MATERIAL SHOWN section start

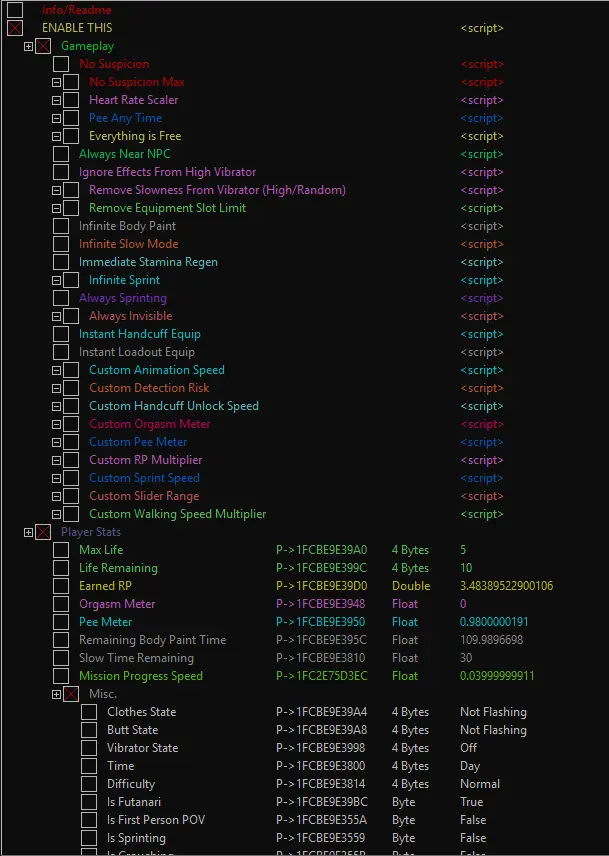Enable the Immediate Stamina Regen checkbox
Image resolution: width=609 pixels, height=856 pixels.
click(61, 262)
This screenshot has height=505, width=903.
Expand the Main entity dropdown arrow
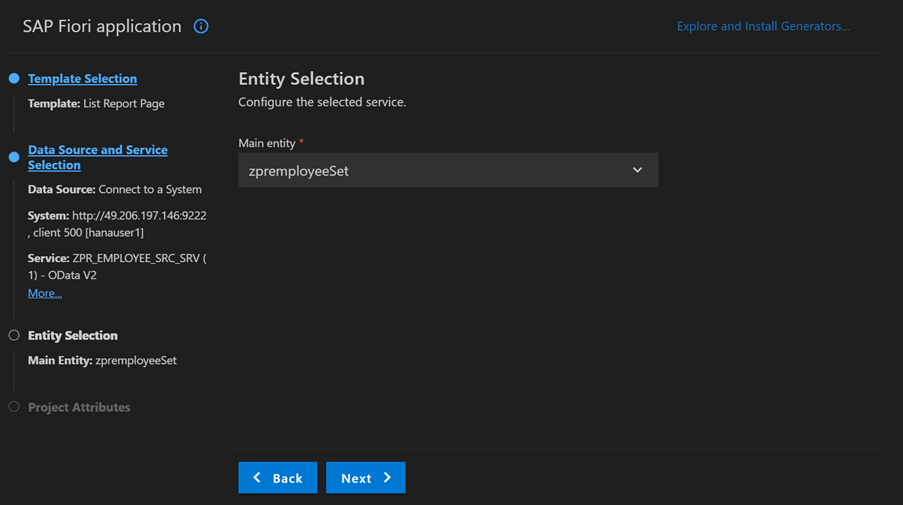pyautogui.click(x=638, y=170)
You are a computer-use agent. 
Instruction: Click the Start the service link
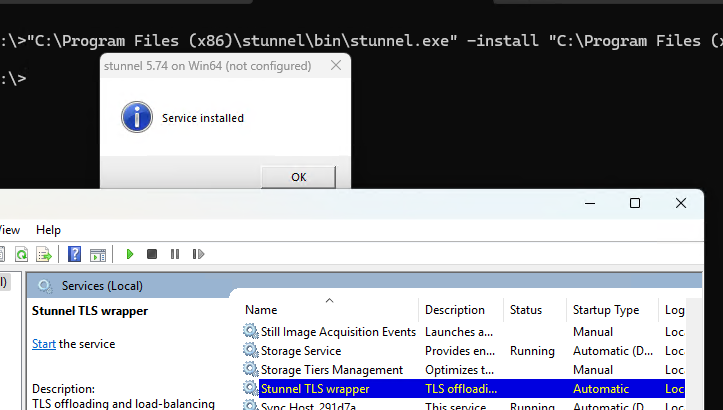click(44, 344)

MATERIAL SHOWN section end

→ WHAT TO PRODUCE: Write out exactly, and only, the lines from the line holding "You are a computer-use agent." through the end of the data, inclusive, without any pictures.

→ WRITTEN ANSWER:
You are a computer-use agent. 
Instruction: Click the Start the service link
click(44, 344)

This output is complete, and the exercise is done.